Collected data entries =>

Start of Block

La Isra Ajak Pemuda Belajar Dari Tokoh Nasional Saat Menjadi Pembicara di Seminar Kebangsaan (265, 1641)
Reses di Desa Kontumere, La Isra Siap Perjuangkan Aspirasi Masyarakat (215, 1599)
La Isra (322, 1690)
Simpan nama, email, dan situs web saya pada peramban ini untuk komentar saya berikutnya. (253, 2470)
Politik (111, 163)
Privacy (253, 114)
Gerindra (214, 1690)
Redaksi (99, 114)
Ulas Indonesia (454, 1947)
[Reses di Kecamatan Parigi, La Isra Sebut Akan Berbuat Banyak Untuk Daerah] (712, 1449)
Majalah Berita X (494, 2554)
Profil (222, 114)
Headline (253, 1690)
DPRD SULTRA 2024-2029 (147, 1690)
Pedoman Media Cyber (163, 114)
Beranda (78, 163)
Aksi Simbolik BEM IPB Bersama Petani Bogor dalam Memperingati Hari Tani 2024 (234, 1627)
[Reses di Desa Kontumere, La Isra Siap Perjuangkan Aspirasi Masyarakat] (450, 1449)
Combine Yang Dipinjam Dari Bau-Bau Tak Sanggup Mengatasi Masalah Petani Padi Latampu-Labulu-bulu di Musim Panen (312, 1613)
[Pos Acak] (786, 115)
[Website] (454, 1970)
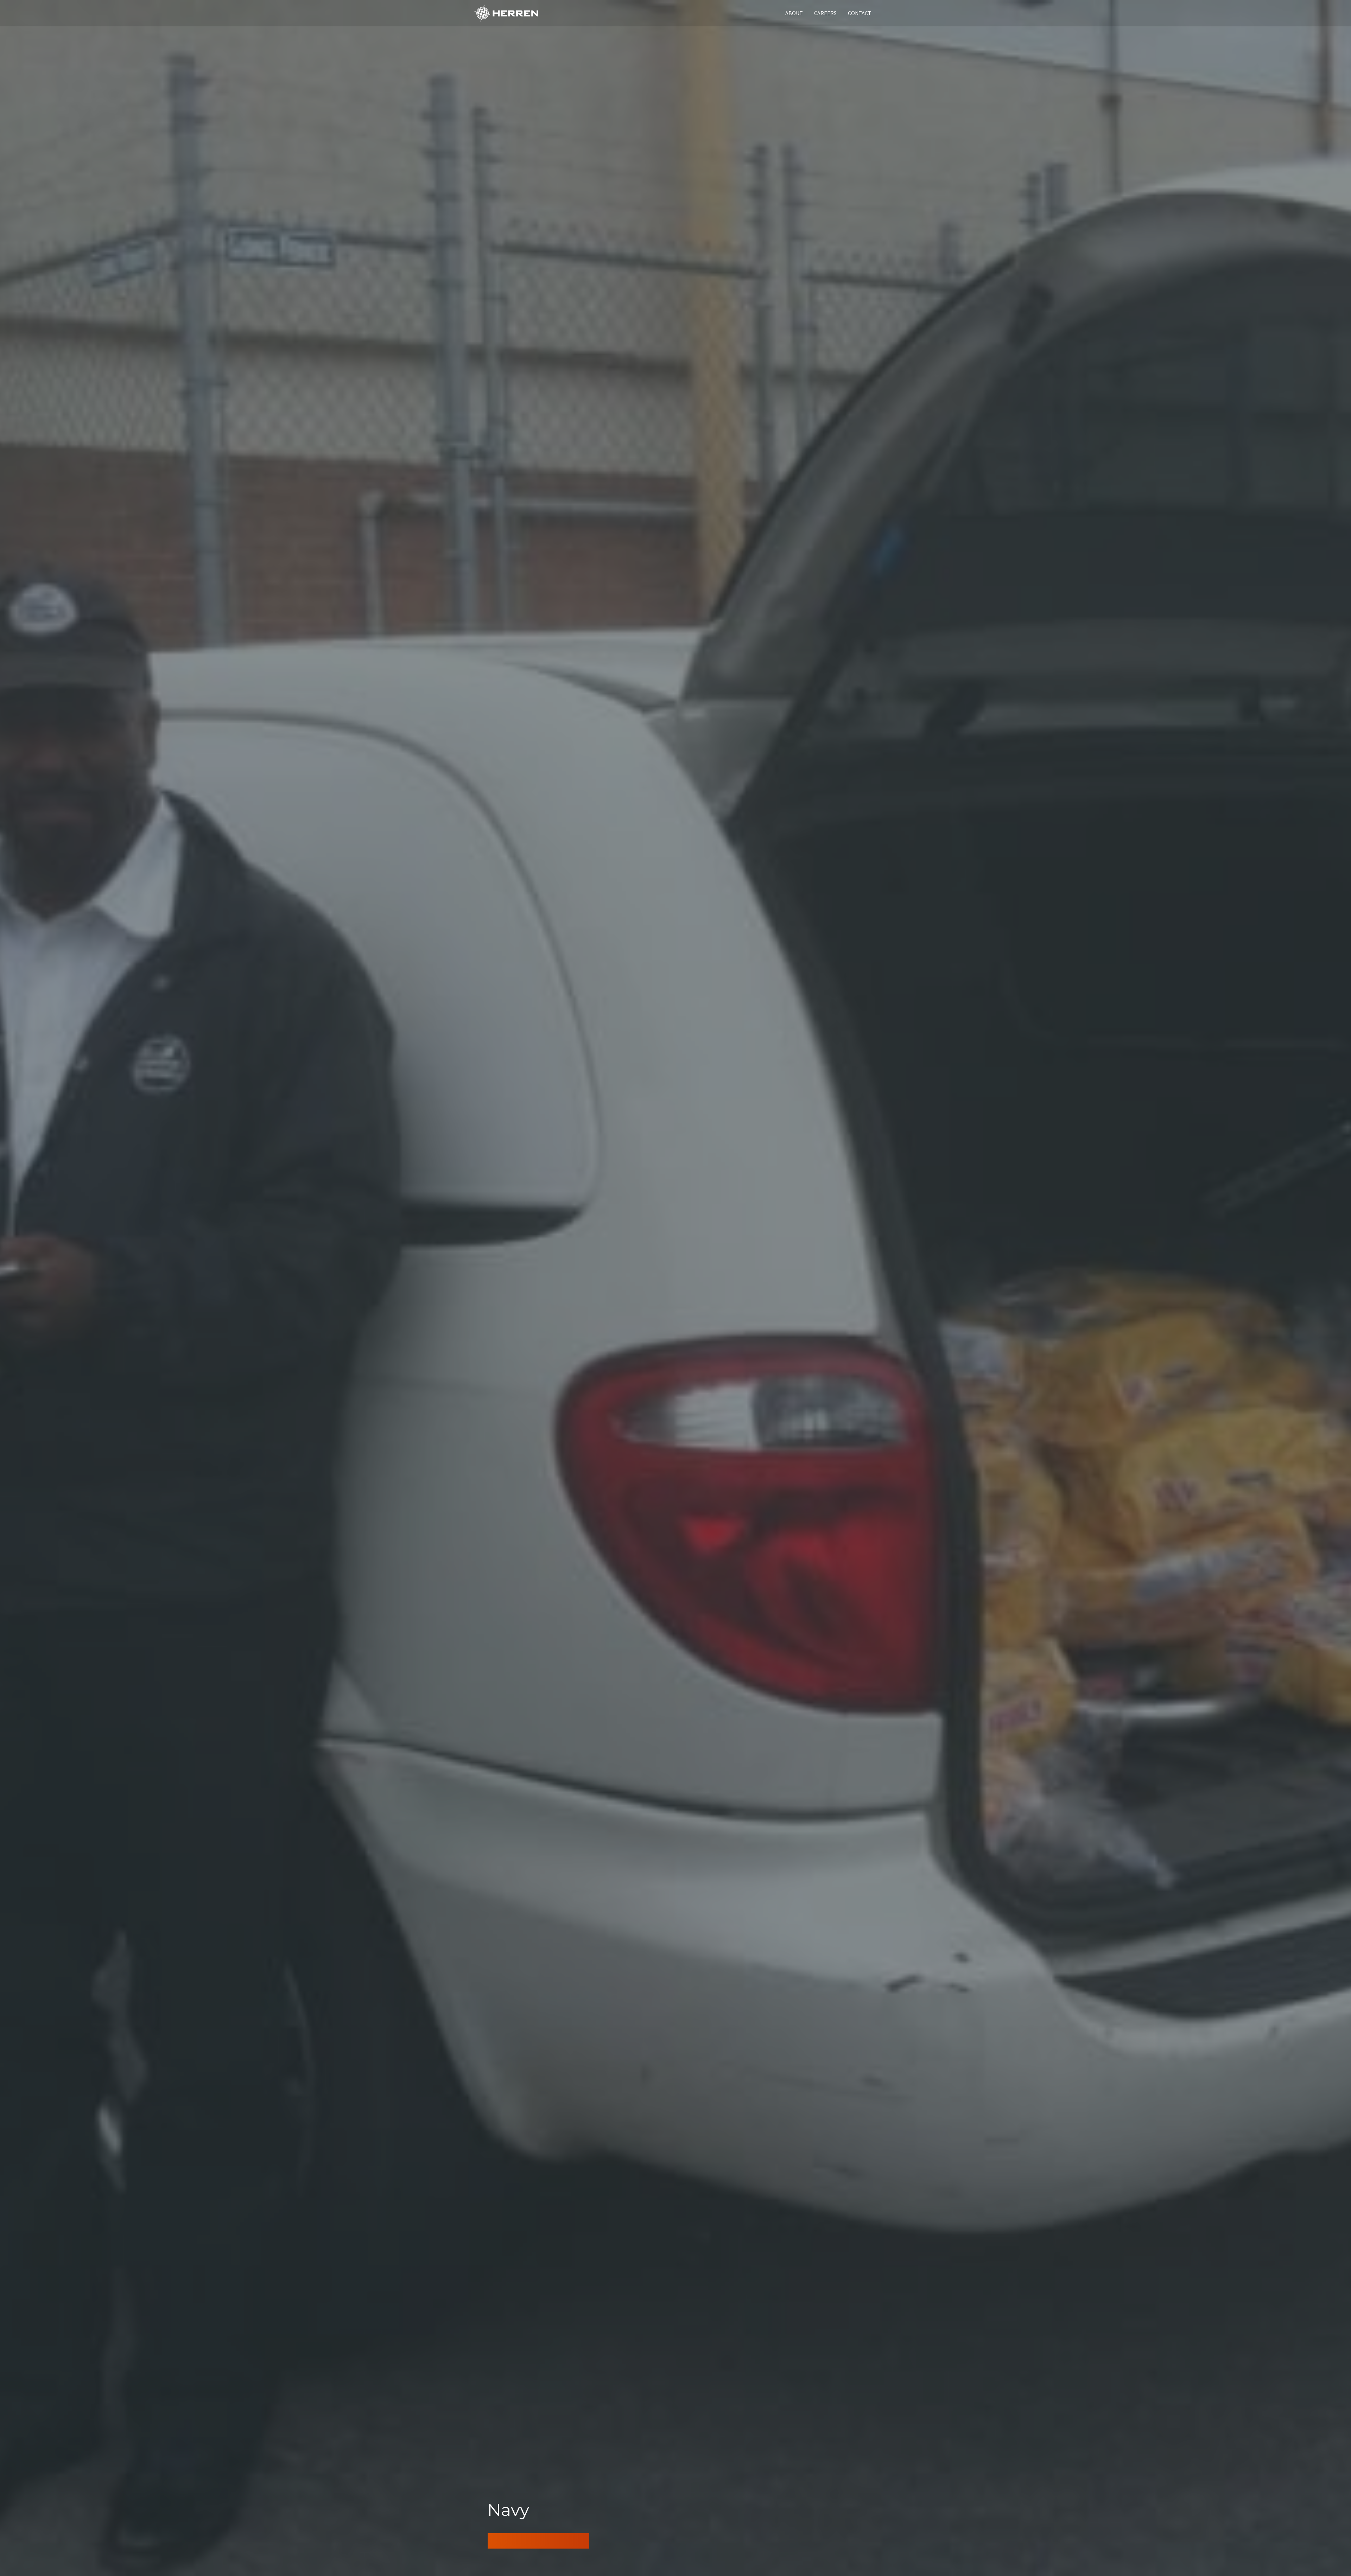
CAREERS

End of Block

INSTRUCTIONS FOR THE TASK =>
Omit the pictures and retype exactly the lines from the one containing "DPRD SULTRA 2024-2029 (147, 1690)" through the end of the entries above.

WRITTEN RESPONSE =>
DPRD SULTRA 2024-2029 (147, 1690)
Pedoman Media Cyber (163, 114)
Beranda (78, 163)
Aksi Simbolik BEM IPB Bersama Petani Bogor dalam Memperingati Hari Tani 2024 (234, 1627)
[Reses di Desa Kontumere, La Isra Siap Perjuangkan Aspirasi Masyarakat] (450, 1449)
Combine Yang Dipinjam Dari Bau-Bau Tak Sanggup Mengatasi Masalah Petani Padi Latampu-Labulu-bulu di Musim Panen (312, 1613)
[Pos Acak] (786, 115)
[Website] (454, 1970)
CAREERS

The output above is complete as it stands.